Using the Metric API¶
There are a few levels of complexity to the metric API. You’ve probably already seen keys such as ‘acc’ and ‘loss’ can
be used to reference pre-built metrics, so we’ll have a look at how these get mapped ‘under the hood’. We’ll also take a
look at how the metric decorator API
can be used to construct powerful metrics which report running
and terminal statistics. Finally, we’ll take a closer look at the MetricTree
and MetricList
which
make all of this happen internally.
Default Keys¶
In typical usage of torchbearer, we rarely interface directly with the metric API, instead just providing keys to the
Model such as ‘acc’ and ‘loss’. These keys are managed in a dict maintained by the decorator
default_for_key(key)
. Inside the torchbearer model, metrics are stored in an instance of
MetricList
, which is a wrapper that calls each metric in turn, collecting the results in a dict. If
MetricList
is given a string, it will look up the metric in the default metrics dict and use that instead. If
you have defined a class that implements Metric
and simply want to refer to it with a key, decorate it with
default_for_key()
.
Metric Decorators¶
Now that we have explained some of the basic aspects of the metric API, lets have a look at an example:
@metrics.running_mean
@metrics.mean
class BinaryAccuracy(metrics.Metric):
"""Binary accuracy metric. Uses torch.eq to compare predictions to targets. Decorated with a mean and running_mean.
Default for key: 'binary_acc'.
This is the definition of the default accuracy metric in torchbearer, let’s break it down.
mean()
, std()
and running_mean()
are all decorators which collect statistics about the underlying
metric. CategoricalAccuracy
simply returns a boolean tensor with an entry for each item in a batch. The
mean()
and std()
decorators will take a mean / standard deviation value over the whole epoch (by keeping
a sum and a number of values). The running_mean()
will collect a rolling mean for a given window size. That is,
the running mean is only computed over the last 50 batches by default (however, this can be changed to suit your needs).

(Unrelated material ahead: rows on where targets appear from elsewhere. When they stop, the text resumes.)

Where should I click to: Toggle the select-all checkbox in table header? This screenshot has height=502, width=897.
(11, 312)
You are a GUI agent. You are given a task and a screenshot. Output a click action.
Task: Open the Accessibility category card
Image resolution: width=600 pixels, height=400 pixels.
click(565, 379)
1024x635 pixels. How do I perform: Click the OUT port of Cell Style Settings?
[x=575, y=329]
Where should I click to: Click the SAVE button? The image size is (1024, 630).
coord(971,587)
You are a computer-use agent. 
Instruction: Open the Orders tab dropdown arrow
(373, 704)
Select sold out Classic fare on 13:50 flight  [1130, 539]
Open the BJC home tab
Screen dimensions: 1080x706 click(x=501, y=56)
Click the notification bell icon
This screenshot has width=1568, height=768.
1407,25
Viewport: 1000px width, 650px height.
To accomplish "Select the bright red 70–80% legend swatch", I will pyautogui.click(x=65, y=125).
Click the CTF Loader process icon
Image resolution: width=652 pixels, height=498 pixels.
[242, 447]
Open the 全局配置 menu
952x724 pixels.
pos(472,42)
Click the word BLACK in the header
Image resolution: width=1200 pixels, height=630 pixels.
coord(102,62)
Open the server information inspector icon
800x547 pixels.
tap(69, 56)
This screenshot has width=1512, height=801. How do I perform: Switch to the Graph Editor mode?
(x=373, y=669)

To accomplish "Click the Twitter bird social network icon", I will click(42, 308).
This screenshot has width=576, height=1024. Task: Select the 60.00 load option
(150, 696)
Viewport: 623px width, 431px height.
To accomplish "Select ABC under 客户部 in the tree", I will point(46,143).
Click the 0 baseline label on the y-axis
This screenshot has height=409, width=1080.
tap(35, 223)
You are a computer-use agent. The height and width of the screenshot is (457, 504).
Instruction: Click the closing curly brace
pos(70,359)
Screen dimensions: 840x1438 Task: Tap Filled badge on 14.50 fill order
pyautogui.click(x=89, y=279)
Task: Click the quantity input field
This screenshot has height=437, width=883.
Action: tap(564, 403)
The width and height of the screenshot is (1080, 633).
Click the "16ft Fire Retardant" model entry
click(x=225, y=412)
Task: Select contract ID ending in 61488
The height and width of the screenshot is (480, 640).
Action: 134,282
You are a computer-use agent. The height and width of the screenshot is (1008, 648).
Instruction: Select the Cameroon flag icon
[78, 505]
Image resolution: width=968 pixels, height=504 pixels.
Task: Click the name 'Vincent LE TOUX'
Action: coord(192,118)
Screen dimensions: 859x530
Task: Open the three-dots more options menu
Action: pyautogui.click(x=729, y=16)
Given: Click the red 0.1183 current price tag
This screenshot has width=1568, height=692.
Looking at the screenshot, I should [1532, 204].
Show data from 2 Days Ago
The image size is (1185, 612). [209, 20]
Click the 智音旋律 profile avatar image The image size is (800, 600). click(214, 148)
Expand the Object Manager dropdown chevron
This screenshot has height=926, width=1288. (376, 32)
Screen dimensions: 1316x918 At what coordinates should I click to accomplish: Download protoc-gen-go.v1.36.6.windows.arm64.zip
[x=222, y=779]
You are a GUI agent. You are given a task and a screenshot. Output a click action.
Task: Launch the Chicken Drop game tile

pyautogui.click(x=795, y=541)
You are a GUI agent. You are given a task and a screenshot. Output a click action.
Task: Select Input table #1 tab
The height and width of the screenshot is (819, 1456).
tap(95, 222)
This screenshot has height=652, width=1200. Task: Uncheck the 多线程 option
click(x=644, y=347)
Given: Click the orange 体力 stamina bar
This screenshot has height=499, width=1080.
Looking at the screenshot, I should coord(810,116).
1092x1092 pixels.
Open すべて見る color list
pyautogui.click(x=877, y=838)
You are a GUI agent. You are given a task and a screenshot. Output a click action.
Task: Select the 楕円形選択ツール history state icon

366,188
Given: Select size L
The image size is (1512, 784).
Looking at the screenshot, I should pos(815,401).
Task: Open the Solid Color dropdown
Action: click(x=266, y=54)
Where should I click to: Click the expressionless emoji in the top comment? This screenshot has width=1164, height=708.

Running metrics also have a step size, designed to reduce the need for constant computation when not a lot is changing.
The default value of 10 means that the running mean is only updated every 10 batches.
Finally, the default_for_key()
decorator is used to bind the metric to the keys ‘acc’ and ‘accuracy’.
Lambda Metrics¶
One decorator we haven’t covered is the lambda_metric()
. This decorator allows you to decorate a function instead
of a class. Here’s another possible definition of the accuracy metric which uses a function:
@metrics.default_for_key('acc')
@metrics.running_mean
@metrics.std
@metrics.mean
@metrics.lambda_metric('acc', on_epoch=False)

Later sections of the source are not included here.